Written exercise:
Repeat the listing below, everything from the line containing "Screen dimensions: 617x333" down to the line containing "tap(46, 216)", and nothing else.

>>>

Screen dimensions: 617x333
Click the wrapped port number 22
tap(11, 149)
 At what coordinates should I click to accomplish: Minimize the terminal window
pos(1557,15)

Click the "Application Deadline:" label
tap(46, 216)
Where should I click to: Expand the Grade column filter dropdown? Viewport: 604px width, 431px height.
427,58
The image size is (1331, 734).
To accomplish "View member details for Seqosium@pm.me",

<<<
>>>

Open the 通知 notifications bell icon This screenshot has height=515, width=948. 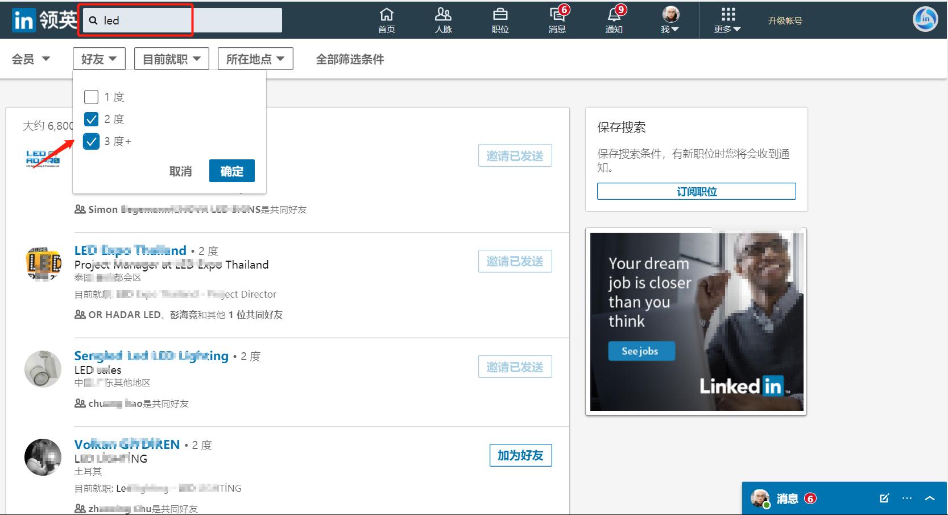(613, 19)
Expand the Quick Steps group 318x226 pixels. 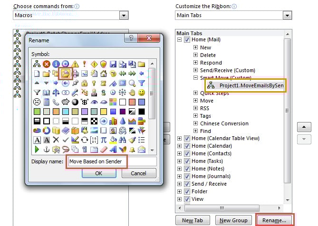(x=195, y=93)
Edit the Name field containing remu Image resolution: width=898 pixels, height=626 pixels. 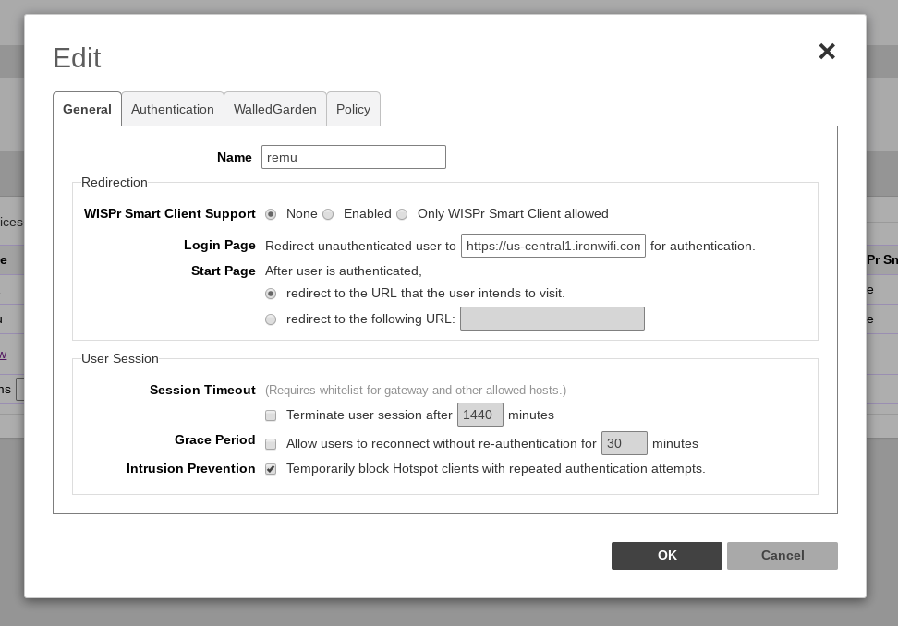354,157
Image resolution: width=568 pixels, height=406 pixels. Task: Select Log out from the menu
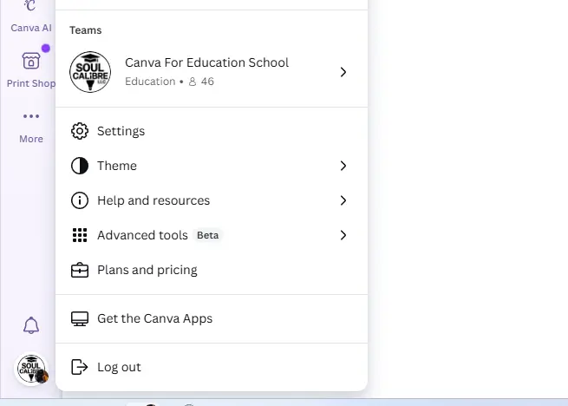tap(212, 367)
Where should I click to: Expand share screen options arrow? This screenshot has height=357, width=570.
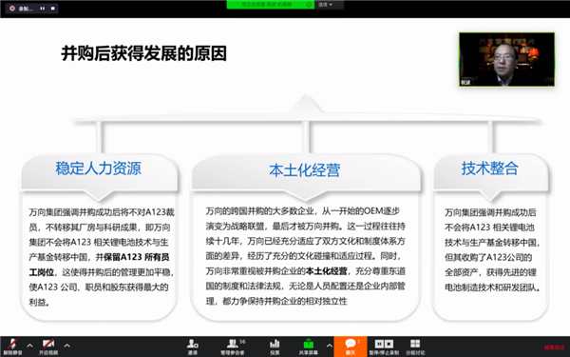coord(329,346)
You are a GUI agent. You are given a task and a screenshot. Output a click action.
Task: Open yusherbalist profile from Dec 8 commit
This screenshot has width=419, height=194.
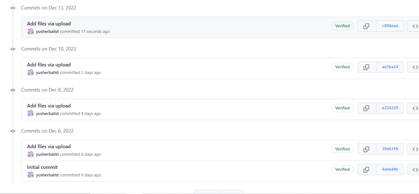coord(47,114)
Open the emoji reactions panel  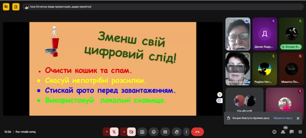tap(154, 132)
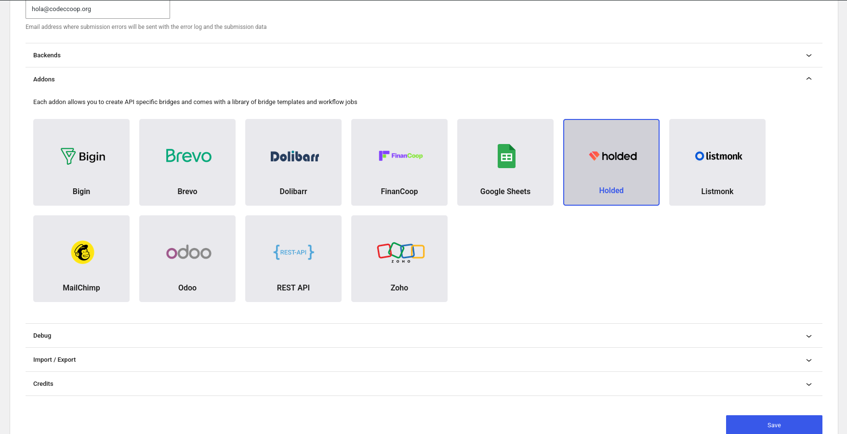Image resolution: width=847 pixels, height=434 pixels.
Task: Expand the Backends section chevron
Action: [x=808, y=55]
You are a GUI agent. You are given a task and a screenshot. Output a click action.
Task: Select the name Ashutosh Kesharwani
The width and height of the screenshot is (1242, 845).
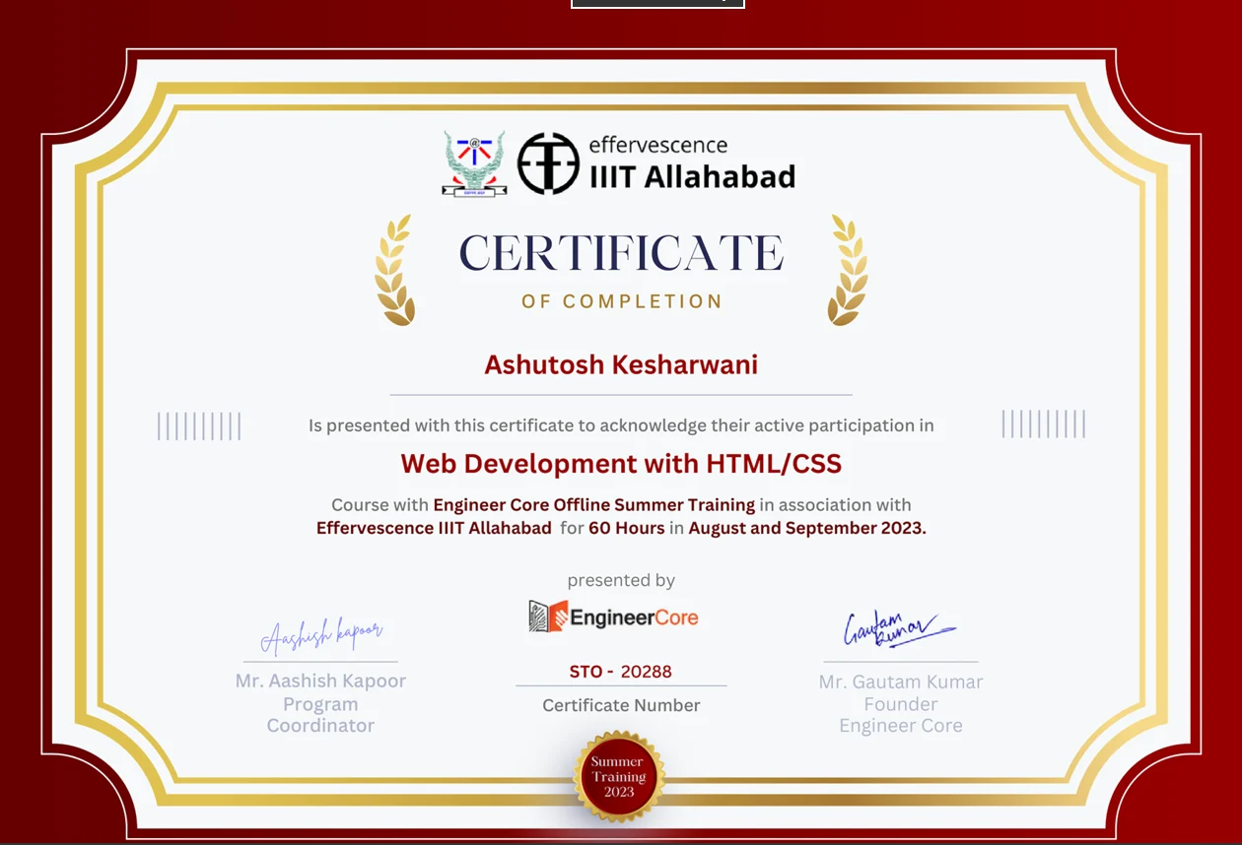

<<<
>>>

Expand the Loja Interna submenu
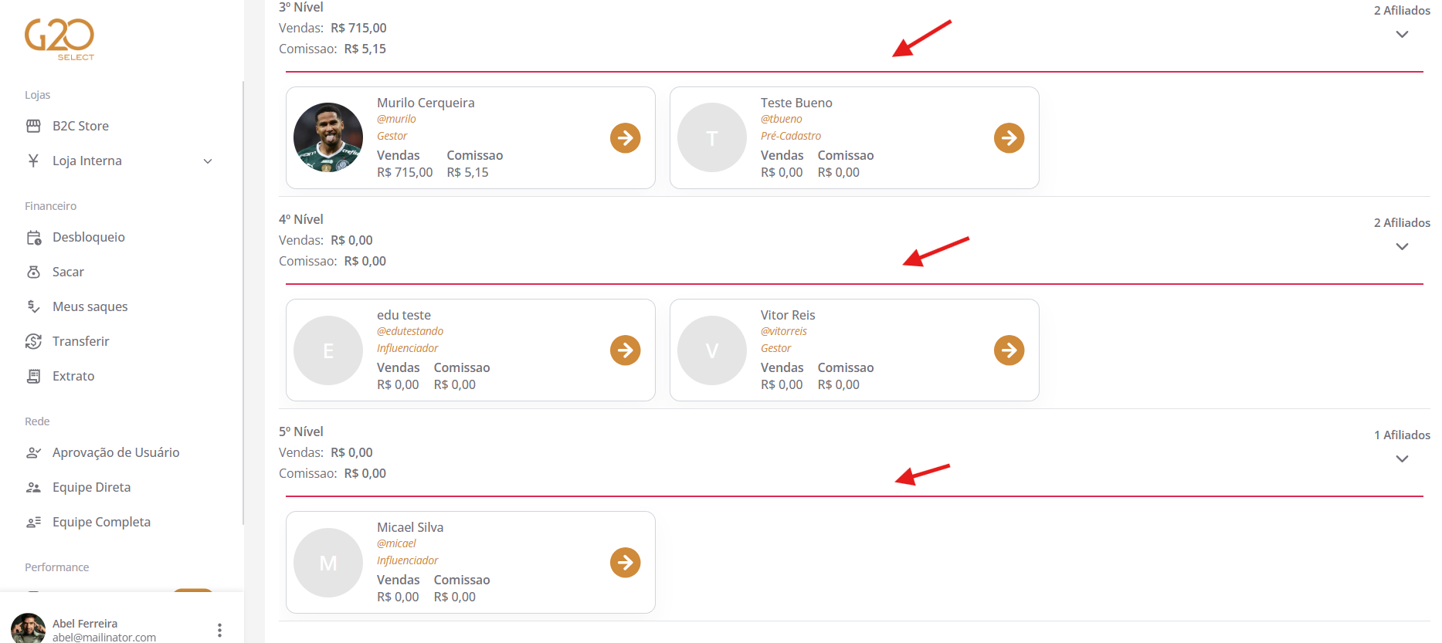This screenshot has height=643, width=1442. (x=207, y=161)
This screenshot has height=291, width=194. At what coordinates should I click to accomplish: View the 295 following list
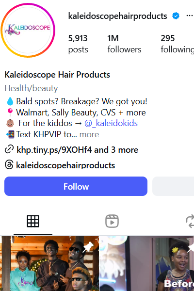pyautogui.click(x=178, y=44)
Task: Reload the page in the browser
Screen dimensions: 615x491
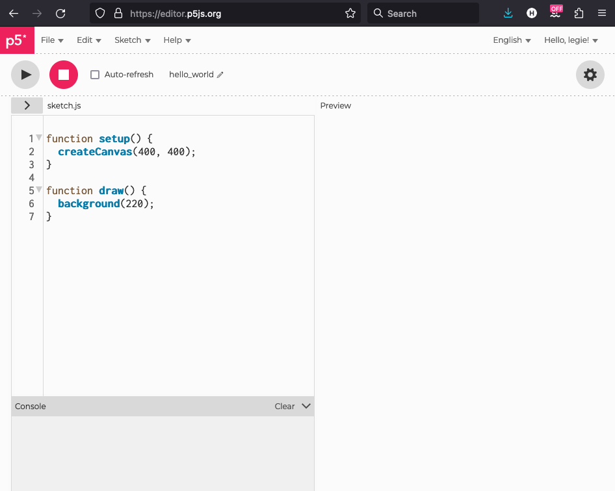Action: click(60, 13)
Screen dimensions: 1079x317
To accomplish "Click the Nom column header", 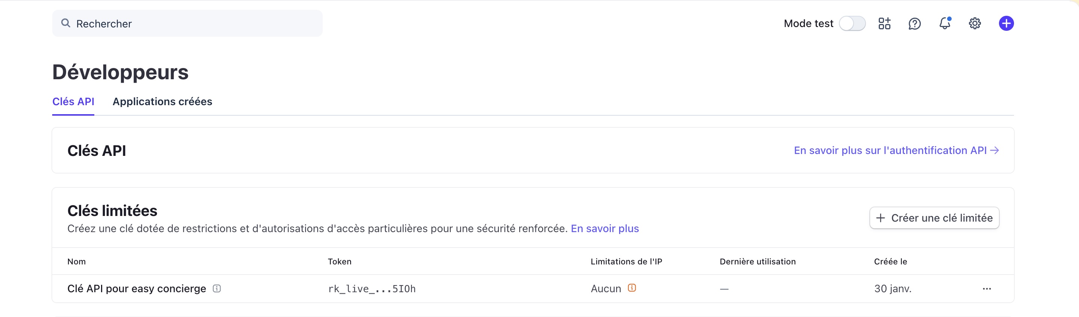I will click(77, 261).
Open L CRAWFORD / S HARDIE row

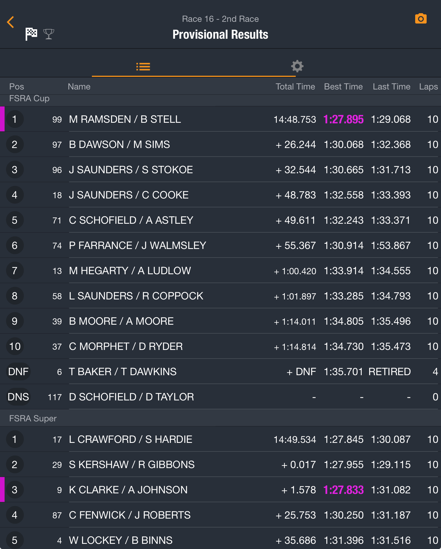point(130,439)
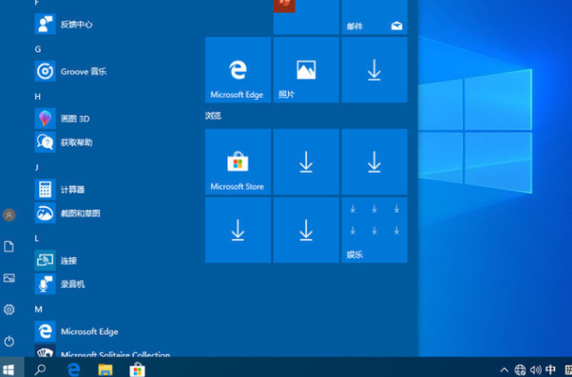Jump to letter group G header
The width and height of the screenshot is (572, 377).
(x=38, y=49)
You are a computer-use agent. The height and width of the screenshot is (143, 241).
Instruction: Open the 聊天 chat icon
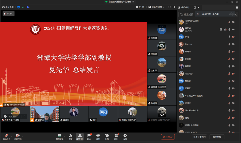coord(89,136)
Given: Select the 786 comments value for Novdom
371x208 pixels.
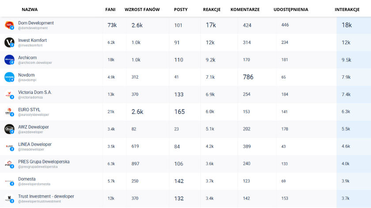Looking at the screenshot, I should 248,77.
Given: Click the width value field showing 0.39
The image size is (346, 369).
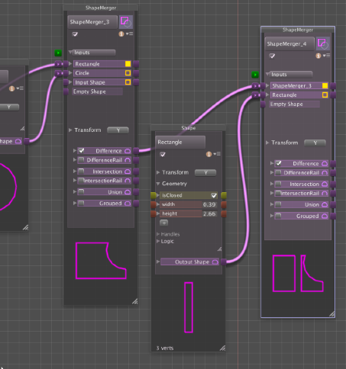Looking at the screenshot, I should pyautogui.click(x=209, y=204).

<<<

Answer for this exercise:
Screen dimensions: 617x333
Click the wrapped port number 22
tap(11, 149)
 At what coordinates should I click to accomplish: Minimize the terminal window
pos(1557,15)

Click the "Application Deadline:" label
tap(46, 216)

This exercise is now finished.